Skip-rated items (for context)

#	Gap	Skip rationale
12	AS-Alarms / Alarm_S / ProDiag	Alarms are a separate workstream; no IAlarmSource shipped on this driver yet, and the gap analysis flags it as a deferred topic.
13	CPU Run / Stop control / block download	Security and safety risk. PG-class writes that change CPU state are explicitly out of scope.
15	S7-1500 Secure Communication / TLS	Significant work; S7netplus has no TLS surface. Reconsider when S7Plus track is taken.
16	S7-400H redundant H-system support	Rare in our deployment scope. Server-level redundancy (docs/Redundancy.md) covers the OPC UA layer; H-system driver-level failover is a separate axis.
17	Multi-CPU rack parallel sessions	One session per CPU works for the deployments we target; multi-CPU racks are an S7-400 niche.
18	MPI / Profibus / RFC1006-routed transports	Declining use; brownfield only. S7netplus is Ethernet-only.
23	Connection-resource budget / parallel jobs	One connection works; premature optimization until a deployment hits the cap.

---

Open questions

(a) Library choice for S7Plus

PR-S7-F gates on this decision. Options:

1. Stay on S7netplus + document Optimized-DB constraint (preferred default).
2. Fork to Sharp7 / Snap7 v2 — does not solve the S7Plus / Optimized-DB problem; both are classic S7comm only. Adopting them buys nothing for this gap. Reject unless we want it for unrelated reasons.
3. Custom S7Plus client over Wireshark-dissected protocol — large effort, ongoing maintenance risk. Only if a customer is paying.
4. OPC UA → OPC UA bridge via existing OPC UA Client driver — sidesteps S7Plus by re-using Siemens's onboard OPC UA server. Recommended secondary track.

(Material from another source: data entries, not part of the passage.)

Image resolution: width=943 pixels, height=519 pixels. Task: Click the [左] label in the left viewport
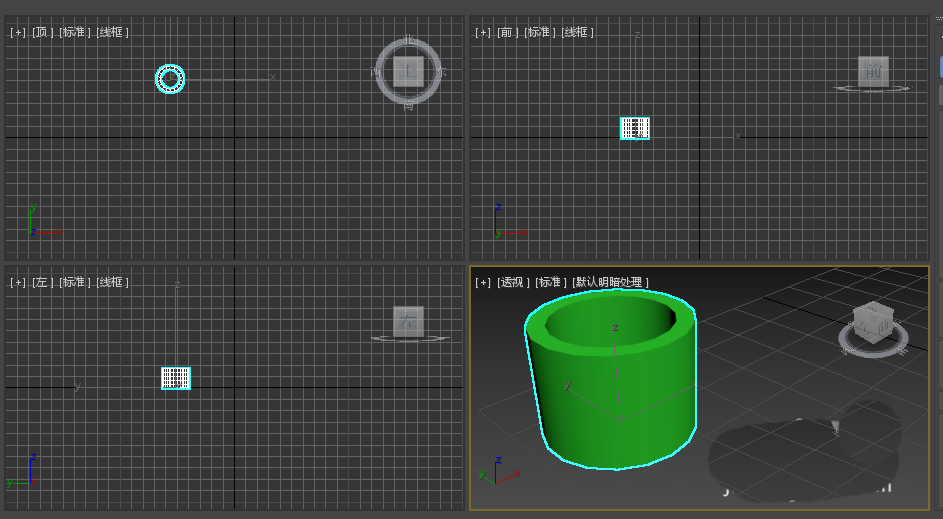[43, 282]
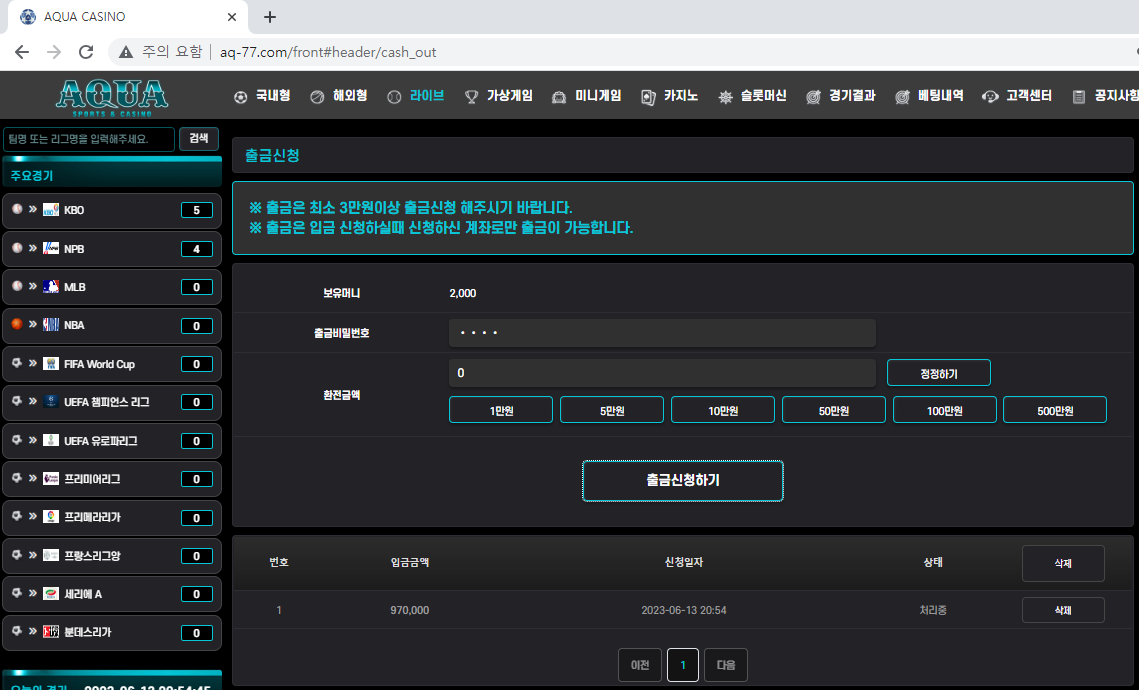The image size is (1139, 690).
Task: Click the team or league search box
Action: pyautogui.click(x=89, y=139)
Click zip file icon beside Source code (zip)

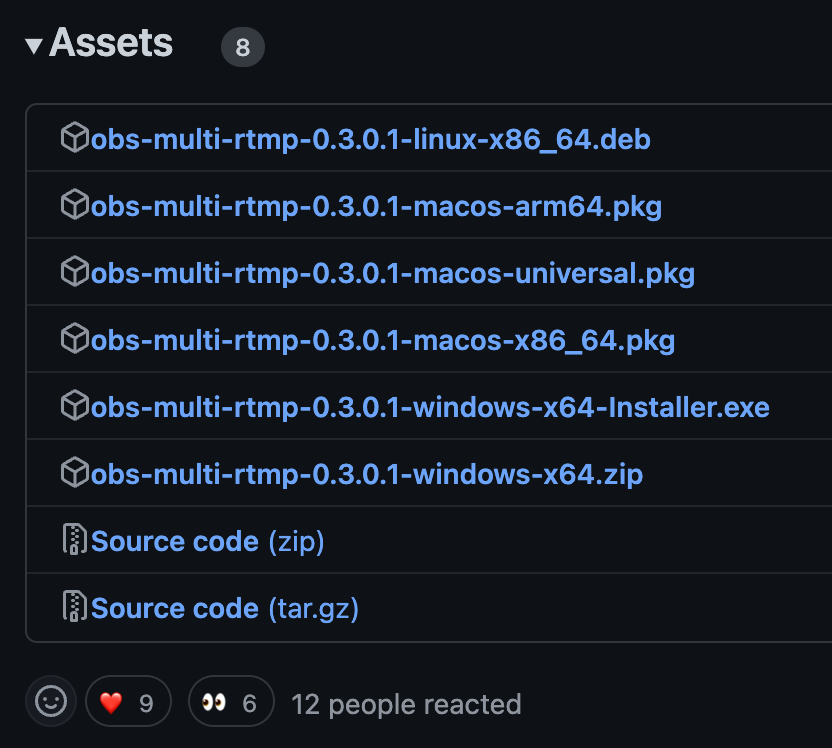point(75,540)
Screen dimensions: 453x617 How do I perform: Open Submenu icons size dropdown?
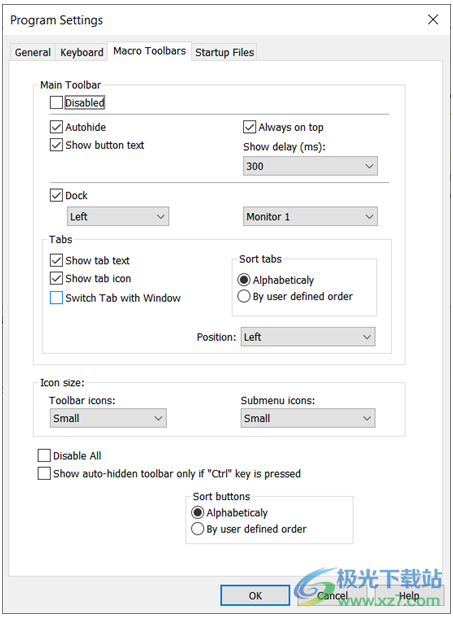click(308, 418)
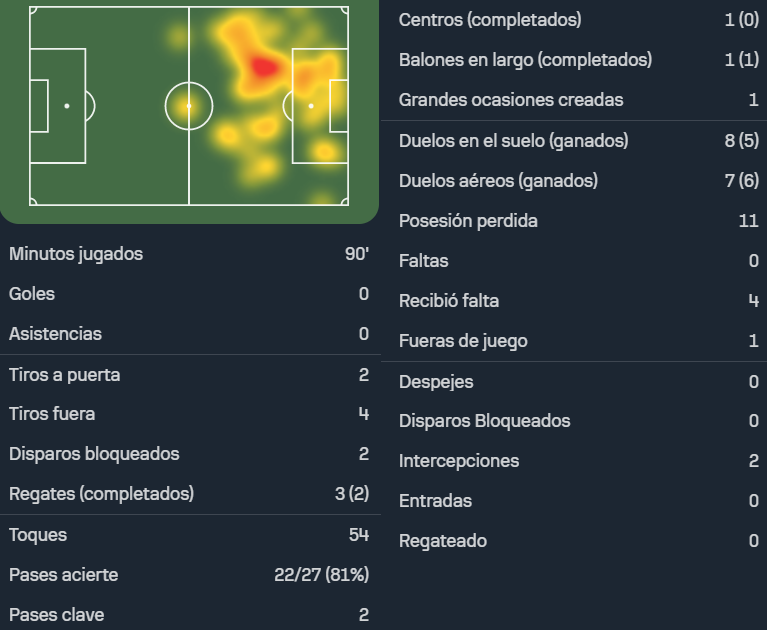Select the Toques value 54
The height and width of the screenshot is (630, 767).
pos(359,535)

Decision needed before Phase 6 PR-S7-F kicks off.

(b) WriteIdempotent semantics for new types

The WriteIdempotent per-tag flag (decisions #44, #45, #143) governs replay- safe writes. New types from Phase 1:

• STRING / WSTRING — typically idempotent (recipe / message text). Replay-safe by default? Need confirmation. Risk: PLC programs that treat a new string write as a "new message" event would double-fire.
• DTL / DT — usually written from a clock master; replay-safe.
• Arrays of UDT — depends on the UDT semantics (recipe = safe, command block = unsafe). Inherit WriteIdempotent from the parent tag, do not add a per-member flag.
• 64-bit types — same rule as 32-bit equivalents.

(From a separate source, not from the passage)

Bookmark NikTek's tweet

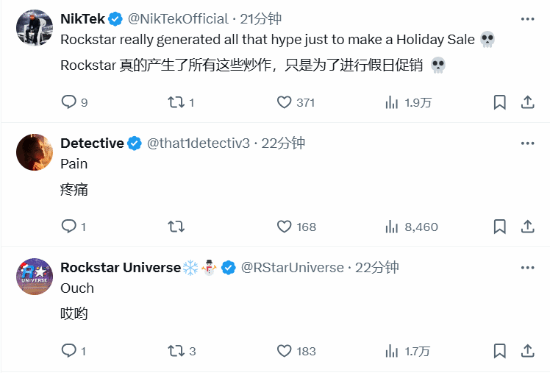click(x=499, y=102)
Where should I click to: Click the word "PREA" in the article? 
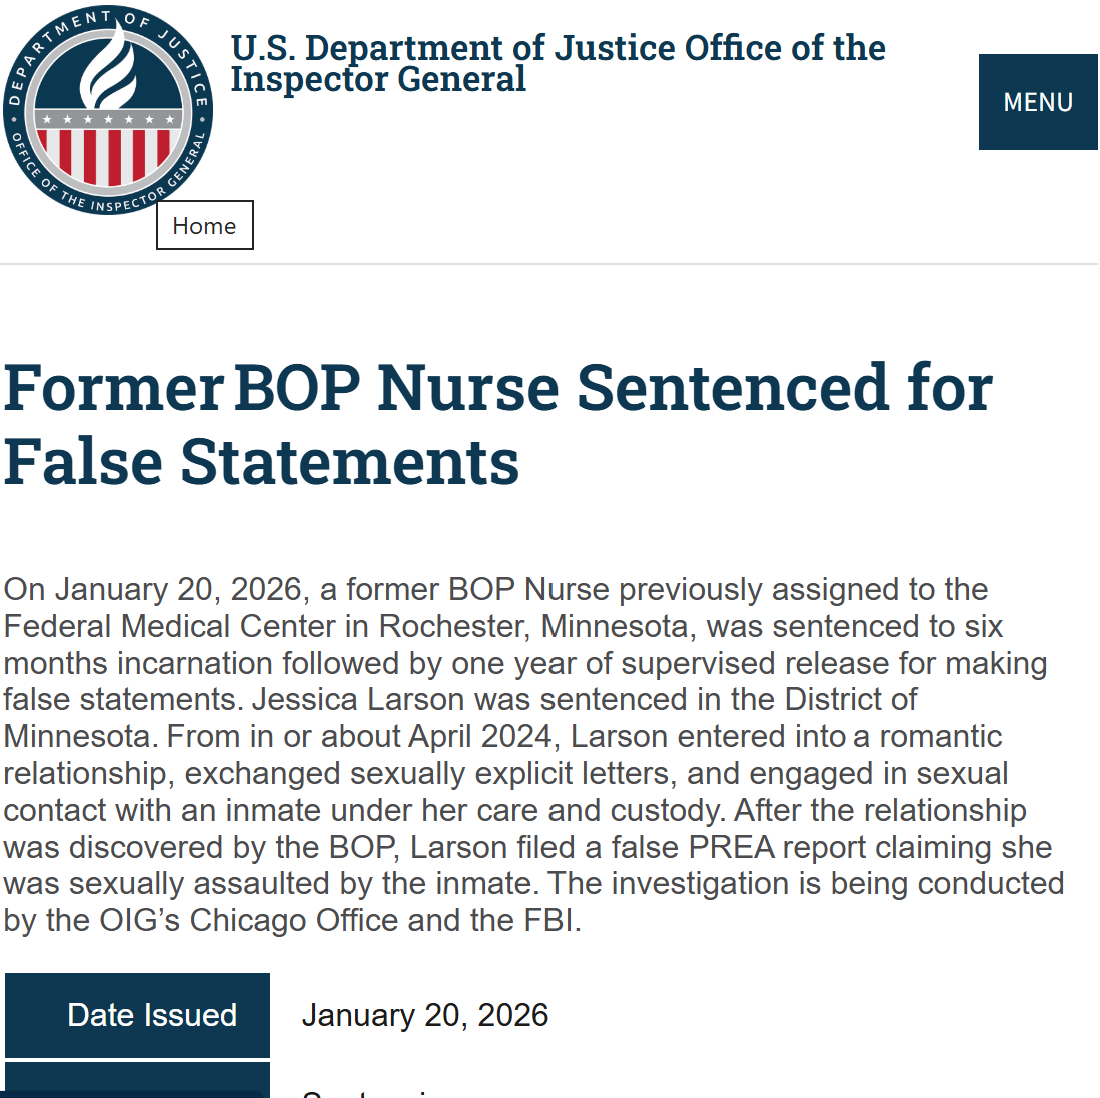[x=732, y=847]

Default: keep WriteIdempotent = false for everything. Operators flip per tag based on PLC program semantics. No semantic extension needed, but document the per-type guidance in docs/v2/s7.md.

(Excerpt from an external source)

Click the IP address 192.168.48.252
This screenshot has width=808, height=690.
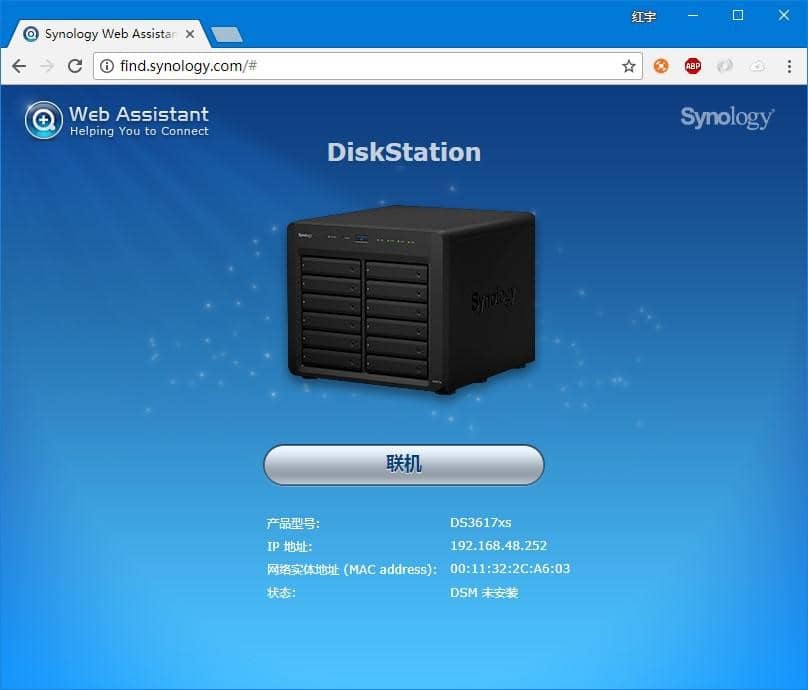click(498, 546)
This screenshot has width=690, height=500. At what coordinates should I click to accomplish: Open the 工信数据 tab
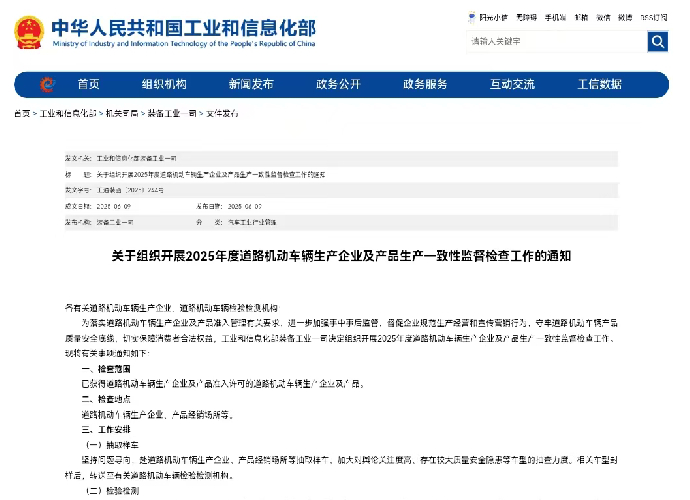598,84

(c) Symbol-import file format(s)

PR-S7-D1 ships an importer. Which formats?

• TIA Portal CSV (Show all tags / Export) — preferred entry point; most common. Confirm.
• TIA Portal SDF / Excel — same data; harder to parse. Skip unless customer demand emerges.
• STEP 7 Classic AWL / SCL .AWL — secondary. Useful for legacy S7-300/400 sites still on Classic. Include in D1?
• .s7p / .zap project archive — full TIA project. ZIP-shaped; symbol export would require unpacking and parsing internal XML. Large scope. Defer.
• .udt / .SDF external tag library — niche; defer unless asked.

Recommendation: PR-S7-D1 ships TIA CSV + AWL only. Anything else is a follow-up. Decision needed before Phase 4 work begins.